Hacker News new | ask | show | jobs
by ethbr0 1580 days ago
One curious question.

No names or details, but in hindsight was there ever news or review points that you felt should have been reported, but wasn't because of publishing / relationship concerns? (Read: actual, factual details... discounting pique at counterparties / PR being assholes from time to time and deserving to be blasted)

I've always been curious how that balances. Would hope the type of stuff AnandTech covers has more natural immunity (vs something like games journalism).

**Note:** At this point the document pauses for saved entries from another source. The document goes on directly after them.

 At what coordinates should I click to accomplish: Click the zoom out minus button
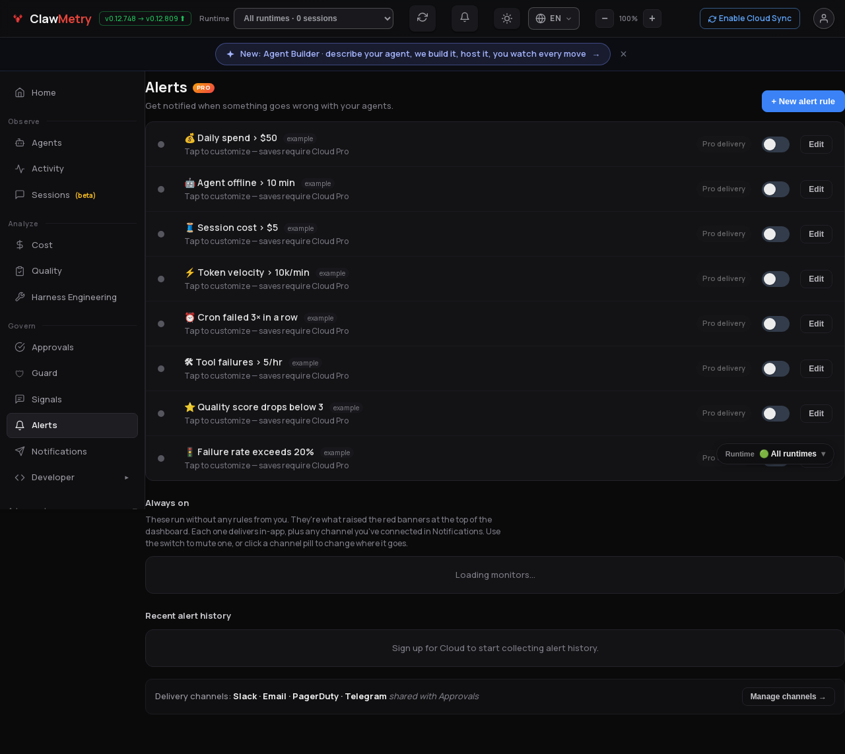pyautogui.click(x=605, y=18)
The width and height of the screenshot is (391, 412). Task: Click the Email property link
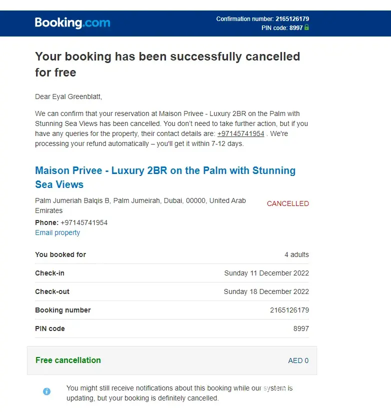coord(58,233)
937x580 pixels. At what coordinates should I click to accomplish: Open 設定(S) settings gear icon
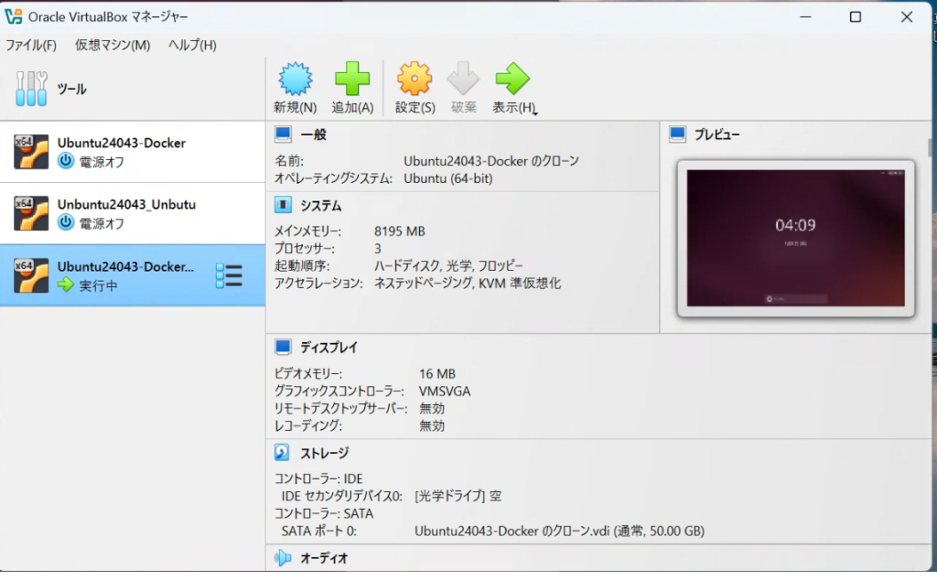(415, 80)
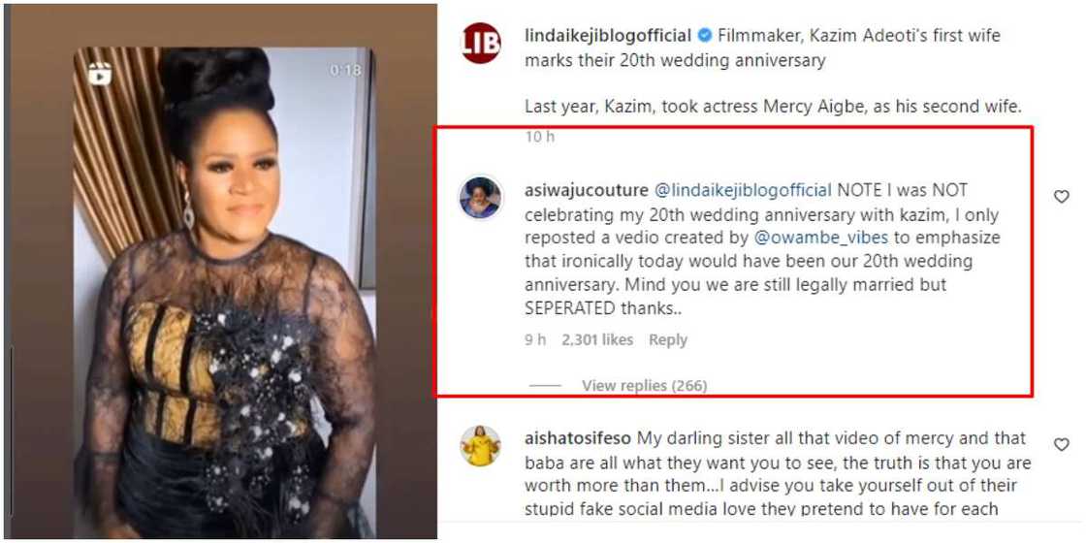This screenshot has height=543, width=1086.
Task: Expand View replies (266)
Action: [644, 385]
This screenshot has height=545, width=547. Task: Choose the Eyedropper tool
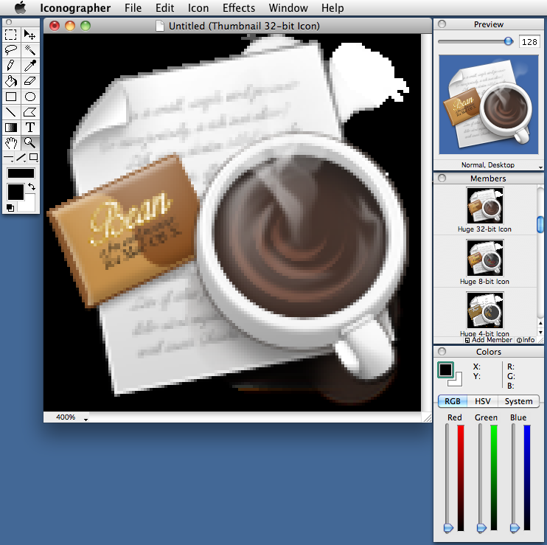click(30, 66)
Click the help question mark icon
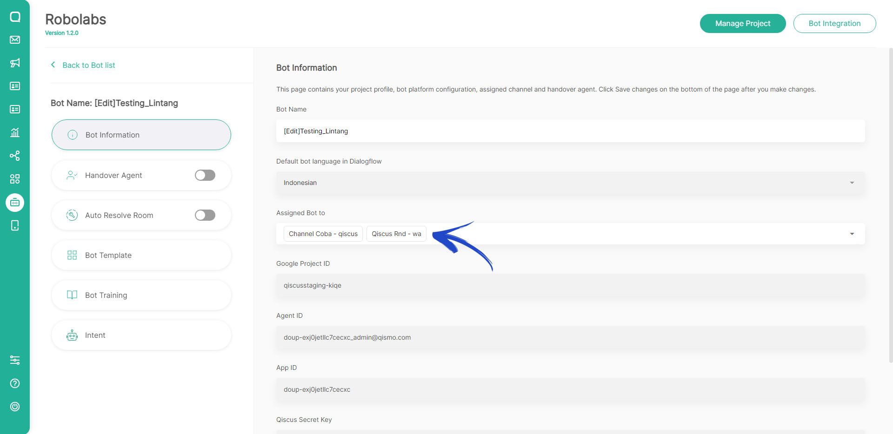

PS: Thanks for all your work over the years! Between you and Anand, you guided years of PC builds, starting with a Pentium IV on an Asus P4C800-E Deluxe to get my university fiber-to-the-room traffic off the PCI bus. ;)

1 comments

There were stories over the years that I wanted to write but didn't get approval. Anything that might instigate a political discourse was discouraged, for example, such as a story about holding an event about wireless network connectivity in an area where locals struggled to get even basic phone service.

I mean, there have been times where PR have been rude and incorrigible. Nothing to the extent that it'd be worth putting them on loudspeaker for, as that'd gut any future relationship, and sometimes it's down to one person in the chain causing the fuss, not the culture.

Part of what I've learned at AnandTech is how these chains of command work - you're not speaking with Company X, you're speaking to Person A on behalf of company X, and sometimes the information they are feeding you goes through 15 hands before it gets to you and if there's a bad apple in that chain, it could cause it all to go pear shaped. That's also part of the 'behind the curtain' I've tried to showcase in my reporting, rather than just simply dealing with a big box with company logo on it that prints money.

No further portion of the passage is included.